Kids at this age are the worst kids EVER. My science teacher's husband committed suicide by jumping in front of a train, and on her first day back at work one of us said, "How do you feel about trains now?"

Girls would get in fights, and the object would be to inflict embarrassment by ripping each other's shirts off. And did any of us try to stop these fights? No, we'd stand there in a circle, screaming, screaming.

I was called "schoolgirl" and "virgie."

I do not recall a school library; I do not recall a school principal, school office, or any place or person of comfort other than my childhood friend, Paul, who walked to school with me every day.

I was pulled out of a class once a week—I can't remember which—to attend something called "High Potential." Every week at the appointed time, I would raise my hand. "Yes?" the teacher (male) would say.

"I have to go now."

"Oh?
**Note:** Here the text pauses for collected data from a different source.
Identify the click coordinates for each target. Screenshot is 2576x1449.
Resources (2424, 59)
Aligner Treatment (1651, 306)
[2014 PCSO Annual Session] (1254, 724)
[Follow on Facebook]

Where do you have to go?"

"To my HP class."

"What does 'HP' stand for?" he'd say, even though I did this every week, and even though he already knew.

"Um, high potential."

"You think you have higher potential than the other kids in this class?"

"No," I'd say, my face turning red. "I don't know."

"Well, someone apparently thinks that you do." And I would just stare at him, stupid in my owl glasses and bad short hair and red face. "Well, what are you waiting for? GO!"

And that, my friends, is some of what I can recall of junior high school. The idea of my own children having to be dropped into such scenarios makes my head hurt. But I have to say that the school I visited did not at all appear to be the same sort of lawless jungle that mine was. But we'll see, right?

We'll see.


Gladys said...

that last teacher was an asshole. a power-tripper. if he was a good person, he'd never have humiliated you or any kid, especially a non-troublemaker who he knew wouldn't talk back. if he didn't agree with HP, he ought to have done something about it himself with the adults in charge. asshole. i really want to say worse things, but i'll refrain.

anyway, sorry. i remember teachers like that. that they have so much power over children enrages me.

ver said...

He was one of those people who clearly hated what he did for a living. At the time, he was a real puzzle to me; I couldn't figure out why he was so mean. And I still can't remember what subject he "taught."

JODI said...

Having done the middle school experience as a parent x3 I feel the need to assure you middle school isn't like that anymore. Bullying is taken much more serious than it was back in our middle school days and kids with "high potential" are celebrated, looked up to and envied. That is not to say middle school is not without its doses of drama and trauma--I attest hormones to any unacceptable behaviors--and girls are the worst. But, in the end, middle school helps to begin to form young people in to who they are to become. Remember this: everyone is popular within there own group of friends. And that is what matters most [in middle school]!!